Here are the frequent questions related to maintenance.
- How to install product updates to nodes of the cluster?
- Is it necessary to remove roles from the server during maintenance?
- How to replace failed disk with CS role?
- SSD disk failed, how to replace the drive?
- Is it possible to completely redeploy the cluster?
- If network equipment needs maintenance, what should be done?
The best practice for updates installation is to update nodes one by one, checking and ensuring that all services are running after installing updates. The process for each node is:
The server holding MDS master role is recommended to be updated after all other servers with MDS role. For Virtuozzo 6.0.7 or earlier, MDS master is to be updated in the very end.
Reason: MDS protocol compatibility is one-way, upward compatible. Older non-master MDS may fail to keep journal consistency with newer master.
It is strongly recommended to install updates to one server with MDS/CS role at time.
Reason: For MDS servers, this is to keep quorum. For CS servers, this is to provide minimum replication level and avoid performance degradation.
- Once updates are installed and services are restarted, perform verification of services stability, that no service is crashing.
Before answering this question, it is necessary to clarify certain points of configuration.
- Here we assume that the replication level is set to 3:2. (details)
- The replica storing policy (failure domains) is to store 1 replica per a host with CS role.
- There are 5 or more MDS servers in the cluster.
- There is no other node disabled, powered off, or planned to be restarted in the near future.
Note: The points above describe minimum recommended cluster configuration.
For a short maintenance period (up to 2 hours), it is safe to leave the system as is. For longer periods, it depends on the role and amount of data to replicate:
MDS service contains relatively small amount of data (typically less than 10GB, including journal), time to recreate MDS server is small.
The recommendation is to drop MDS role and create it on some other server to conform with the recommended configuration guidelines.
CS service manages large portions of data, few TBs is not an extraordinary situation, and replicating this amount of data can take much time.
Removal of CS instance will initiate replication of stored data. If no other CS server is to be restarted or powered off, 1 server with CS role can be taken off without removal of managed CSes. Turning off any additional node with CS roles should be done only after full replication is completed.
The steps are provided in the documentation, Replacing Disks Used as Chunk Servers.
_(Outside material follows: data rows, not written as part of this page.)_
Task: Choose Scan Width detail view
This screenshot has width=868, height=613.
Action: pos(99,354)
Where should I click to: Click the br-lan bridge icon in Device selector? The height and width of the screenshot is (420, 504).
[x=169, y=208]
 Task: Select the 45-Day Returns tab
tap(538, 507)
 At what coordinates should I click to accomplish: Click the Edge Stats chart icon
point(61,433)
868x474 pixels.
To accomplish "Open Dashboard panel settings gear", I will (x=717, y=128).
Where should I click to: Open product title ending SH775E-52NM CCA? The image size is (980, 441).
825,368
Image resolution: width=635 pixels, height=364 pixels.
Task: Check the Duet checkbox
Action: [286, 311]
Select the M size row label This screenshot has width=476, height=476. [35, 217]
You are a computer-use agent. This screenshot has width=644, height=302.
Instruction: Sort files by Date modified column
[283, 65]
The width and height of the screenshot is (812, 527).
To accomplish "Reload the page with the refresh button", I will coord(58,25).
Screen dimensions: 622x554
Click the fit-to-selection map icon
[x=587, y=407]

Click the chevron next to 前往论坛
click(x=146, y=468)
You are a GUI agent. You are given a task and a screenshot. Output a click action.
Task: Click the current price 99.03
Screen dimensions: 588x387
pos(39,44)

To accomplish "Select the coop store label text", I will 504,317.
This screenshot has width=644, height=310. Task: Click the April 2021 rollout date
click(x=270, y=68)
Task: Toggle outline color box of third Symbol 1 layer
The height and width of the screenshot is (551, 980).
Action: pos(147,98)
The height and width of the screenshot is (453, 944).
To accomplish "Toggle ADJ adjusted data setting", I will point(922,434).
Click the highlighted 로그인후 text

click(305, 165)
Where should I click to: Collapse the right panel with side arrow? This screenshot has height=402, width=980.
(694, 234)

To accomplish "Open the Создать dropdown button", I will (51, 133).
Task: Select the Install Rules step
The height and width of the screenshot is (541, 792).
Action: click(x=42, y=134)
The exception is the case when the disk is no longer recognized by the system and no data can be read from the disk.
Stop CS service using the mount-point in the argument:
~# service pstorage-csd stop /pstorage/CLUSTER_NAME-CSN
~# pstorage -c CLUSTER_NAME -f rm-cs CS_ID
Check that no process is holding the mount point, terminate found processes:
~# fuser -auv /pstorage/CLUSTER_NAME-CSN
Umount the file-system, replace the disk, and so on.
~# umount /pstorage/CLUSTER_NAME-CSN
It is recommended to check periodically whether SSD is healthy.
SSD can be use with different cluster roles, instructions for SSD replacement may vary depending on its usage:
If it is not related to the network segment which is dedicated for storage operations, then no additional action is needed.
For storage network, if there is no redundancy (e.g. only one interface is dedicated to storage network, or all network communications are done via the single network switch), then all services on Virtuozzo hosts should be stopped in the order defined in the documentation.
Note: All virtual environments, iSCSI targets will be stopped.
Stop services depending on Virtuozzo storage mount on all nodes:
~# for svc in pvapp pvaagent shaman parallels-server vz pstorage-iscsi; do service $svc stop; done
Stop Virtuozzo storage mount on all nodes:
~# service pstorage-fs stop
Check and ensure that there is no "pstorage://" mount at this point, terminate processes holding the mount point and unmount the storage.
Stop services related to metadata functionality on nodes with this role installed:
~# service pstorage-mdsd stop
Stop services related to chunk server functionality on nodes with this role installed:
~# service pstorage-csd stop
Perform necessary operations with network equipment - switch replacement, firmware upgrade, etc.
Start metadata and chunk services back, on all nodes with these roles installed:
~# for svc in pstorage-mdsd pstorage-csd; do service $svc start; done
Check that the cluster works:
~# pstorage -c CLUSTER_NAME stat
Start other services on all nodes:
~# for svc in pstorage-fs pstorage-iscsi vz parallels-server shaman pvaagent pvapp; do service svc start; done
At this point the cluster should be back online.